Of course, if we are playing the game of picking three people at random and then using their crazier views as stand-ins for an entire philosophy, we could make any ideology look bad—even Bruenig's, which appears to be Christian socialism.
In any case, I reject her argument that libertarian parenting is horrifying. The alternative—parenting as principally the domain of the government—is what's horrifying. When the government thinks as a matter of policy that it knows how to take care of kids better than their own parents do, bad things happen. Browse the archive of Reason's Lenore Skenazy if you don't believe me. There you will find parents who were arrested for letting their kids enjoy some autonomy and play at the park, or hauled off to jail for trusting a perfectly safe kid to wait in the car while mom ran an errand, or shamed by agents of the state for being insufficiently paranoid that child molesters are lurking around every street corner.

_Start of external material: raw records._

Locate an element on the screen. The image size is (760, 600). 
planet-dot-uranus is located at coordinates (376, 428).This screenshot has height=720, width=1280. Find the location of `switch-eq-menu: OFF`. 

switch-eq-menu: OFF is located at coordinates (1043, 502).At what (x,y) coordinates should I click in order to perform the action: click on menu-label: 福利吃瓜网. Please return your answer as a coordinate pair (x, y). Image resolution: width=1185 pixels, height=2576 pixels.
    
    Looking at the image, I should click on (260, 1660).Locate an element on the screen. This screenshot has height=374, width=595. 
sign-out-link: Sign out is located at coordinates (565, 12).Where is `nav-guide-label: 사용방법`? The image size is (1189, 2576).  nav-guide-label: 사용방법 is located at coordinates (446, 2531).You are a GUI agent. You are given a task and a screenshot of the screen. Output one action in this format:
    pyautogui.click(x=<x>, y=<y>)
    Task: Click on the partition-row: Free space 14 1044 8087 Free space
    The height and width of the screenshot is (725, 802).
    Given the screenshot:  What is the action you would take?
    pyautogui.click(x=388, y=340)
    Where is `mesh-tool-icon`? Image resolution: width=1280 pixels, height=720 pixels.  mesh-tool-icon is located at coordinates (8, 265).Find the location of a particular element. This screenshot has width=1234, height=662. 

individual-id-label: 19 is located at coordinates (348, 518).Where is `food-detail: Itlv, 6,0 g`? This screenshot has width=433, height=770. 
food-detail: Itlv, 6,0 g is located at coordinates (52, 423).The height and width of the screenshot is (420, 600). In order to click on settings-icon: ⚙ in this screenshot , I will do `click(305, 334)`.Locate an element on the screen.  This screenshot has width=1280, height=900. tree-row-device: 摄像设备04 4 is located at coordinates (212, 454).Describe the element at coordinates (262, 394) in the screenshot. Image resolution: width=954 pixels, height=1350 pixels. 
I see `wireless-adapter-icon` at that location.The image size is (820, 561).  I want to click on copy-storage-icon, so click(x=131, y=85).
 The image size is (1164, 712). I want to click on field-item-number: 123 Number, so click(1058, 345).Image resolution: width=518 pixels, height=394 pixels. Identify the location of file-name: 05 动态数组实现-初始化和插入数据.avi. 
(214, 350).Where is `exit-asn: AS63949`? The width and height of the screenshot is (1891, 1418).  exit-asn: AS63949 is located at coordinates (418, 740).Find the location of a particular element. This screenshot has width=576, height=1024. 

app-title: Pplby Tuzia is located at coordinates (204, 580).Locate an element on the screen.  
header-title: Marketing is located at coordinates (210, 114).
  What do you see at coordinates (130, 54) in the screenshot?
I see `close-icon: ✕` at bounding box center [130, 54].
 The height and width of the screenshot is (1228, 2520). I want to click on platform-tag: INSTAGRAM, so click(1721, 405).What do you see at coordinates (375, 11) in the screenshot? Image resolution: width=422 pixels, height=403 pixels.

Consider the Meitivs. Or Debra Harrell.
Libertarian parenting provides an essential counterbalance to helicopter parenting—to the fear that kids are in constant danger. This fear is irrational and anti-scientific—we are living in the safest time in human history—but it's largely been codified into law, anyway.
I'm a libertarian, and I'm relatively untroubled by local governments mandating vaccinations one way or another. What does trouble me is the idea that parenting decisions should default to the state. This bothers me because we have a wealth of evidence suggesting that the state is a deluded and paranoid parent. When it comes to kids, mommy and daddy usually know better.